Today I fixed the player's oscillation bug. The function now returns a vector. I still use the dot product method to determine if the player is turning left or right, but then I apply the turn to the heading vector (left or right depending on the dot product) and then I calculate the dot product again for this new heading. If it was left and now it's right, or it was right and now it's left, I know the turn has overshot the destination vector and I just return the destination vector. This cured the oscillation bug and the players turning feels more solid now.
I then removed the autofire. I'm going to start with the old school notion of one press, one bullet. It's a little painful to shoot a lot, but that's good. If I get time I can add an autofire pickup later in the game to make life easier.
Onto the enemies. I started with a basic wandering boid, with a little bit of seeking the player. I set up the 'e' key to spawn a new enemy somewhere near the player on screen. And I drew a rough outline of a plane into the sprite sheet. The difficulty came in making the enemy adjust for the players 'position'.

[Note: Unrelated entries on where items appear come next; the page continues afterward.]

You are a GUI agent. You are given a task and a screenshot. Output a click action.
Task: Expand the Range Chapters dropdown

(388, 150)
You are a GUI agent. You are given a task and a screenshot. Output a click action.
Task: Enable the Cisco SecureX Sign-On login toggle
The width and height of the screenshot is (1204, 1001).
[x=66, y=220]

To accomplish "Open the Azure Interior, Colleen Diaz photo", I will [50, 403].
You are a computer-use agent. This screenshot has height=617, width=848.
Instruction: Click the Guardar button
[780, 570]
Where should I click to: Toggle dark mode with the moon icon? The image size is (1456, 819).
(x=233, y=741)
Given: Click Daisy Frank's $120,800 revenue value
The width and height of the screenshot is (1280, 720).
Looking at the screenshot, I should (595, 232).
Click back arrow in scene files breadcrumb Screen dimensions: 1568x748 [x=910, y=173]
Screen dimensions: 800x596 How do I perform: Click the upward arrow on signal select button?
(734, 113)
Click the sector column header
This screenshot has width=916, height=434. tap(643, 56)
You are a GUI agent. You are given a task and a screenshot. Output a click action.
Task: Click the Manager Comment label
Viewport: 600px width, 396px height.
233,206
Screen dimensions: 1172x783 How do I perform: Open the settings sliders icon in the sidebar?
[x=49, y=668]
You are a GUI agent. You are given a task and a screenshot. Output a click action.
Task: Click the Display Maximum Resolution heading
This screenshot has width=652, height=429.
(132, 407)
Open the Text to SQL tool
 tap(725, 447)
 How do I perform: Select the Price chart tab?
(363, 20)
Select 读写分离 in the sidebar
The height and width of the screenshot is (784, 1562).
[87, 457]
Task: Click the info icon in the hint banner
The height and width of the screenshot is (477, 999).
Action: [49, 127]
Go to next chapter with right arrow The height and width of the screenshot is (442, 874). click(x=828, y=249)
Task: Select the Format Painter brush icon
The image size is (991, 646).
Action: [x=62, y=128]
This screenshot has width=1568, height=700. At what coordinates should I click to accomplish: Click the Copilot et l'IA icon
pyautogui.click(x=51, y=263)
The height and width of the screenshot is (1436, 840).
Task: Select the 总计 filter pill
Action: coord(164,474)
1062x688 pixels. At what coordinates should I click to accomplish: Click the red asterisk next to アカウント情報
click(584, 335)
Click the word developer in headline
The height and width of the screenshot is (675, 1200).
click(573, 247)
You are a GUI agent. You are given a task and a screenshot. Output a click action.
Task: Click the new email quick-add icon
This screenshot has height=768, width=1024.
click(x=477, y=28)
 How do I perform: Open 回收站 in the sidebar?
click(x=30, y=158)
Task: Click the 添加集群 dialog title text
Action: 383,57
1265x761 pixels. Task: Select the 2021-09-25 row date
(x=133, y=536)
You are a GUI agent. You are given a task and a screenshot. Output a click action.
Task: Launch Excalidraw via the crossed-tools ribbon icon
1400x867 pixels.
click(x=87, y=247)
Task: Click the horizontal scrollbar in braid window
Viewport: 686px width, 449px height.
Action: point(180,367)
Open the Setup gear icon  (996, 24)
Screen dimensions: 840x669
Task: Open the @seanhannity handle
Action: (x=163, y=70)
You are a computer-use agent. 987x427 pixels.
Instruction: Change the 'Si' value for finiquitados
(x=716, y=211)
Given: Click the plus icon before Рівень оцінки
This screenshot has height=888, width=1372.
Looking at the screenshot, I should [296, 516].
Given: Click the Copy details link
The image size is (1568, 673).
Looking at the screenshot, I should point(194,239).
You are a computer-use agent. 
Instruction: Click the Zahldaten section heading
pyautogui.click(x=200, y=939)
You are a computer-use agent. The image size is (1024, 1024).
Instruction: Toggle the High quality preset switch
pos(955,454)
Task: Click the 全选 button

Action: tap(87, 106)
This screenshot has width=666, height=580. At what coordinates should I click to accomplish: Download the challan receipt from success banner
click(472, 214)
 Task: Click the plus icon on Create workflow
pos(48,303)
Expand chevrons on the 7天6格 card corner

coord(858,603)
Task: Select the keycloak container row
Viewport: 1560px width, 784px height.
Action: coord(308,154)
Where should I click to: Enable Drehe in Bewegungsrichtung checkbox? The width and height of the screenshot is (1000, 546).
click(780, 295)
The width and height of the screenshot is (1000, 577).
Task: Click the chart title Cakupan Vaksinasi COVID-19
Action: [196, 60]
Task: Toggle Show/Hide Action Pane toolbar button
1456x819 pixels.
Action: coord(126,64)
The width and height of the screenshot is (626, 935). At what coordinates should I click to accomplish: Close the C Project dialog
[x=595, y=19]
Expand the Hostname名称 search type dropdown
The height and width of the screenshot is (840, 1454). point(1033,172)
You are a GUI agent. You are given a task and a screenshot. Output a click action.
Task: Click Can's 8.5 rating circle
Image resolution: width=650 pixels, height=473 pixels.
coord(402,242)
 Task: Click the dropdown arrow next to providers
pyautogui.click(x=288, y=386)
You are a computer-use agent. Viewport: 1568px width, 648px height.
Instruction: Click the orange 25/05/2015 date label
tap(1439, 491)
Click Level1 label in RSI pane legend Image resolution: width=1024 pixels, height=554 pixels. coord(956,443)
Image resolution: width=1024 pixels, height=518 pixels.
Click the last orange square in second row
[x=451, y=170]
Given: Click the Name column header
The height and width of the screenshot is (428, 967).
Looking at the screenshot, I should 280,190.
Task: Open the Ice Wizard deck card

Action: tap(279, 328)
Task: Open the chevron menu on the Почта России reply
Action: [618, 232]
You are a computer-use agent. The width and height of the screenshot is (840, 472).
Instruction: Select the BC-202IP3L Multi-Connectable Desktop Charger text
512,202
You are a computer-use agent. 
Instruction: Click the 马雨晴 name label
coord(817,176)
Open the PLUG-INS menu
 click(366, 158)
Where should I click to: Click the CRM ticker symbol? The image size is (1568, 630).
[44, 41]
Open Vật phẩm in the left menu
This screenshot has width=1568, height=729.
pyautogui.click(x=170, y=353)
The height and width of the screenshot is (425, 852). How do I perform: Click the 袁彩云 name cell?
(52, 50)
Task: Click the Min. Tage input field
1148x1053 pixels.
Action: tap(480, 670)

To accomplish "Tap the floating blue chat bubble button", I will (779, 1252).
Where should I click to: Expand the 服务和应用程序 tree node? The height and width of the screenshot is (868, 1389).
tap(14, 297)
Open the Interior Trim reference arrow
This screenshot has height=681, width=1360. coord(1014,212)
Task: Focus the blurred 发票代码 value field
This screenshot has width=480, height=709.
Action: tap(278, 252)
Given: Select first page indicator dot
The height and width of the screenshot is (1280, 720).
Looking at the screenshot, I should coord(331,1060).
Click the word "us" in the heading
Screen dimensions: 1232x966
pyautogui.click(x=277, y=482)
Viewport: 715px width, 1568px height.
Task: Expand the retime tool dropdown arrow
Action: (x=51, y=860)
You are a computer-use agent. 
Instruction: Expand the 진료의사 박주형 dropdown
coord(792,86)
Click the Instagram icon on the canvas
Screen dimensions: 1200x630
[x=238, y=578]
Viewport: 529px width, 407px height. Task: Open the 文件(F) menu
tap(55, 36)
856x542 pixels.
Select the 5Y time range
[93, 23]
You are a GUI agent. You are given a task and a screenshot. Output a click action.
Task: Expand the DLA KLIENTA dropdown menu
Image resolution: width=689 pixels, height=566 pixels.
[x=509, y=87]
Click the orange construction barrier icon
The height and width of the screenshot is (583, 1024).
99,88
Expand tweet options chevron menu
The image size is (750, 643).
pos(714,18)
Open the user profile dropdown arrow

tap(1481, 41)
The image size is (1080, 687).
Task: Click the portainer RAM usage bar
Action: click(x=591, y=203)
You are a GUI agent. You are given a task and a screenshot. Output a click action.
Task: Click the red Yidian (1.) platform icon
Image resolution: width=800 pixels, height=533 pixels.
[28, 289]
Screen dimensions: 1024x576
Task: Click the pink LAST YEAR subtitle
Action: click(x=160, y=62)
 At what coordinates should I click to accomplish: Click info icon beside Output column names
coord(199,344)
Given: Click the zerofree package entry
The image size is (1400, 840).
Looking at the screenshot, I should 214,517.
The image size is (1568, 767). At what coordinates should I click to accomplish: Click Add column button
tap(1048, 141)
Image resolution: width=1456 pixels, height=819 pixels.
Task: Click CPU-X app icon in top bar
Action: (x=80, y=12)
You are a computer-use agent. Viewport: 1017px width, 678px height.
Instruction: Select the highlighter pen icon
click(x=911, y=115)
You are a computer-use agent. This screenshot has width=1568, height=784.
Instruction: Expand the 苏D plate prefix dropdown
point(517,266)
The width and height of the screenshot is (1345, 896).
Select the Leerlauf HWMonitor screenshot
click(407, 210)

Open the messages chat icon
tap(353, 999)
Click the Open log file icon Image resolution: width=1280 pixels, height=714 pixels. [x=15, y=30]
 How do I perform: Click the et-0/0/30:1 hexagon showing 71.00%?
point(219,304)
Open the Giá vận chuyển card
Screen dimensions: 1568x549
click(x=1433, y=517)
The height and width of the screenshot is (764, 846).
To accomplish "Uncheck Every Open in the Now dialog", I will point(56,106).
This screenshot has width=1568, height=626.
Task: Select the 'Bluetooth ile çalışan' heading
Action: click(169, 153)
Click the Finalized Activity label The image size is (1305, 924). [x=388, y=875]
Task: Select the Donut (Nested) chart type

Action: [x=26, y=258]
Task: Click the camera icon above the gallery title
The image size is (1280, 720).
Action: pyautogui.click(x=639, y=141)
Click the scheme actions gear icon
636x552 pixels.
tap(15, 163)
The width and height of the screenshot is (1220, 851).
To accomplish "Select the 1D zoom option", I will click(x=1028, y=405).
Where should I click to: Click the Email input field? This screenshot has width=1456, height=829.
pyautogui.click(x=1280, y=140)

There were two ways to go. I could actually move the player around, like in a conventional game, and make the camera track the player to keep the player centered. This is a method I've used in past game jams. But the game is much simpler than other games I've built. The player is always in the center, and the world only exists for one screen around them. Really it's all an illusion. The parallax clouds just wrap around and are randomly placed. So there is no 'level' to speak of in a conventional sense. So I decided to keep the world's co-ordinate system static, with the player permanently anchored at the center [0 0], and to move everything relative to the players direction around them. This is more like the technique that would have been used back in the day on old 8 bit computers.
To do this I moved all the players state into a state atom in a separate name space. And then just adjusted the boids position in its go-loop each frame by the last velocity. This worked well and it does feel like you are flying around a world, even though the world is flying around you.
Next task is to implement some collision detection. Bullets shoot planes and collisions go boom!